▶ Text extract:
========
Thursday, March 22, 2012

A dose of recycling: Trailer Park Life

It’s a hectic week at the Tearoom, so no new post today. Instead, a repeat of some Trailer Park Boys love, because I’ve been watching it all week, and because I’ll be seeing these boys’ live show tomorrow night.

Things will probably get greasy.

There are a shitload of good television comedies out there at the moment. Larry David continues to embarrass and amaze, the Thick of It’s cast take profanity to transcendent new levels while still plumbing the depths of powerful despair and I don’t give a damn what anybody else says – The Simpsons is still fucking funny.

But if I had to pick an absolute favourite comedy of the past few years, it would probably be Trailer Park Boys, because I never, ever get sick of watching that show.

It’s just so greasy and so, so real. There are universal truths in this Canadian trailer park, along with some of the dumbest people on the planet. We’ve all known cats and dogs that are smarter than Corey and Trevor, but few that were as funny as these boys.

It’s dirty and messy, but it’s not just high definition piss jugs and rocket appliances, it’s also a never-ending drama revolving around Ricky’s efforts to win Lucy, Julian’s ability to have a drink in his hands (no matter what the circumstances) and Bubbles’ sheer good nature.

Outside of the main characters, there is a brilliant range of minor faces, all fabulously entertaining and horribly familiar. There is Cyrus' continued failure to prove he's a tough guy, Jim Lahey’s endless falling off the wagon and Phil Collins & Randy’s dirty burger bellies. There are people so greasy they have to be hosed down, because they leave marks on chairs they have been sitting in, and there are entire sub-cultures in the trailer park, like J-Rock’s dirty movies and white-trash raps.

There is also something really clever and really, really funny about the fact that everyone in the park thinks Bubbles is the smartest man they know, mainly because it’s true. He might live in a shed, drive around in a go-kart and have glasses that are bigger than the moon, but he also sees all the angles and knows when a bad shitblizzard is going to hit the park.

Unless he is under the spell of an evil puppet, Bubbles is also a genuinely decent guy who never wants to hurt anybody – when his friends inevitably get into gunfights, he’s got their back, but always fires into the air so he can be sure nobody gets hurt.

There is also something really funny when people who have been drinking all day experience some sort of triumph, and storm off yelling “I’m going to get fucking drunk tonight!”, or when a dirty liquor and cheeseburger party gets out of control, or when characters figure that the only way to get their life back together is by growing dope through denial and error, and man, I never get sick of all that dodgy stuff.
========
▶ Given material:
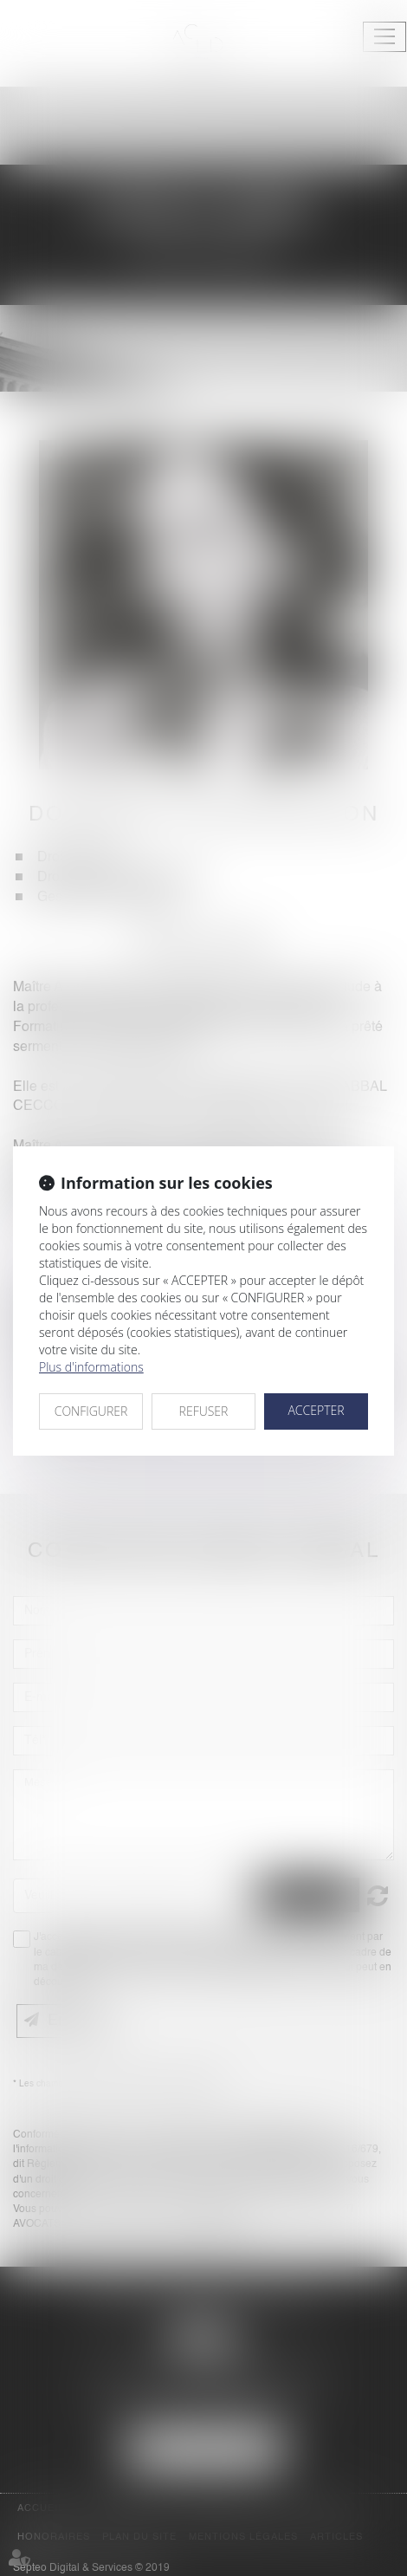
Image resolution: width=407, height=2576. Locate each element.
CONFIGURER (91, 1411)
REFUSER (204, 1411)
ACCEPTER (315, 1410)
========
▶ What to work on:
A - Return everything in the Trailer Park Boys post from "It’s just so" down to "as these boys.".
B - Using the Trailer Park Boys post, decide whether each statement agrees with it, answering yes or no and quoting the words that settle it: (i) The writer plans to see the show's cast perform live the following night. (ii) Bubbles lives in a trailer. (iii) When his friends get into gunfights, Bubbles fires into the air.
C - According to the Trailer Park Boys post, in what country is the trailer park?

▶ Results for each task:
A -
It’s just so greasy and so, so real. There are universal truths in this Canadian trailer park, along with some of the dumbest people on the planet. We’ve all known cats and dogs that are smarter than Corey and Trevor, but few that were as funny as these boys.

B -
(i) Yes: "I’ll be seeing these boys’ live show tomorrow night."
(ii) No: "He might live in a shed"
(iii) Yes: "always fires into the air so he can be sure nobody gets hurt."

C - Canada; the post calls it "this Canadian trailer park."